Could you put each line of the data below into a JSON list of strings, one string per line, with blank lines left out?

- Data:
□ □ □ □ □

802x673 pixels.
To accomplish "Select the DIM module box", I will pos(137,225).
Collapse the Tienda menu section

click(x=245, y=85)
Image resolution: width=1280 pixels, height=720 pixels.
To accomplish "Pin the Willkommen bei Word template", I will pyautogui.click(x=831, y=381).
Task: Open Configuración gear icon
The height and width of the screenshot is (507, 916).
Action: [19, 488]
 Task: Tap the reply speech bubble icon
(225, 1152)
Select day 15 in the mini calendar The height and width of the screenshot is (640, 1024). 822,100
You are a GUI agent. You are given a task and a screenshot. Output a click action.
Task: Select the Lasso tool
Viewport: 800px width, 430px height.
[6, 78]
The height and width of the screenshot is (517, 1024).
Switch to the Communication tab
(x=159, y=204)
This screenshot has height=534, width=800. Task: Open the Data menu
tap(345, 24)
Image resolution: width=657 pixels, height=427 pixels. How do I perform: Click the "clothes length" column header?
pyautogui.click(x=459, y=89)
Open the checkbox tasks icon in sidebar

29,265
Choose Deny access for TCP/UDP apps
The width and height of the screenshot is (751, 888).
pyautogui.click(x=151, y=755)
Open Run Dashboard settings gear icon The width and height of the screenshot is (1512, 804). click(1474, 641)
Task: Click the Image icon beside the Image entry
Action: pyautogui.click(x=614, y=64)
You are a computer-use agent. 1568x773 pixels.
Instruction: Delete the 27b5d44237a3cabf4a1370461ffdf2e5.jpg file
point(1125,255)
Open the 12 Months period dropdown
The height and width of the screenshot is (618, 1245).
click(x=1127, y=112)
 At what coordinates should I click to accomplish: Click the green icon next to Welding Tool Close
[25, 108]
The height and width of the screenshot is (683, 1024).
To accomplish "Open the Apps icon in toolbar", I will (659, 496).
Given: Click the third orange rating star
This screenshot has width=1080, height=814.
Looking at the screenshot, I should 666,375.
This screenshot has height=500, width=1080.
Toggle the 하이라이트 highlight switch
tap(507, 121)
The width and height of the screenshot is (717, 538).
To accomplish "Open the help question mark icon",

□ □ □ □ □

- Exercise response:
[
  "802x673 pixels.",
  "To accomplish \"Select the DIM module box\", I will pos(137,225).",
  "Collapse the Tienda menu section",
  "click(x=245, y=85)",
  "Image resolution: width=1280 pixels, height=720 pixels.",
  "To accomplish \"Pin the Willkommen bei Word template\", I will pyautogui.click(x=831, y=381).",
  "Task: Open Configuración gear icon",
  "The height and width of the screenshot is (507, 916).",
  "Action: [19, 488]",
  " Task: Tap the reply speech bubble icon",
  "(225, 1152)",
  "Select day 15 in the mini calendar The height and width of the screenshot is (640, 1024). 822,100",
  "You are a GUI agent. You are given a task and a screenshot. Output a click action.",
  "Task: Select the Lasso tool",
  "Viewport: 800px width, 430px height.",
  "[6, 78]",
  "The height and width of the screenshot is (517, 1024).",
  "Switch to the Communication tab",
  "(x=159, y=204)",
  "This screenshot has height=534, width=800. Task: Open the Data menu",
  "tap(345, 24)",
  "Image resolution: width=657 pixels, height=427 pixels. How do I perform: Click the \"clothes length\" column header?",
  "pyautogui.click(x=459, y=89)",
  "Open the checkbox tasks icon in sidebar",
  "29,265",
  "Choose Deny access for TCP/UDP apps",
  "The width and height of the screenshot is (751, 888).",
  "pyautogui.click(x=151, y=755)",
  "Open Run Dashboard settings gear icon The width and height of the screenshot is (1512, 804). click(1474, 641)",
  "Task: Click the Image icon beside the Image entry",
  "Action: pyautogui.click(x=614, y=64)",
  "You are a computer-use agent. 1568x773 pixels.",
  "Instruction: Delete the 27b5d44237a3cabf4a1370461ffdf2e5.jpg file",
  "point(1125,255)",
  "Open the 12 Months period dropdown",
  "The height and width of the screenshot is (618, 1245).",
  "click(x=1127, y=112)",
  " At what coordinates should I click to accomplish: Click the green icon next to Welding Tool Close",
  "[25, 108]",
  "The height and width of the screenshot is (683, 1024).",
  "To accomplish \"Open the Apps icon in toolbar\", I will (659, 496).",
  "Given: Click the third orange rating star",
  "This screenshot has width=1080, height=814.",
  "Looking at the screenshot, I should 666,375.",
  "This screenshot has height=500, width=1080.",
  "Toggle the 하이라이트 highlight switch",
  "tap(507, 121)",
  "The width and height of the screenshot is (717, 538).",
  "To accomplish \"Open the help question mark icon\","
]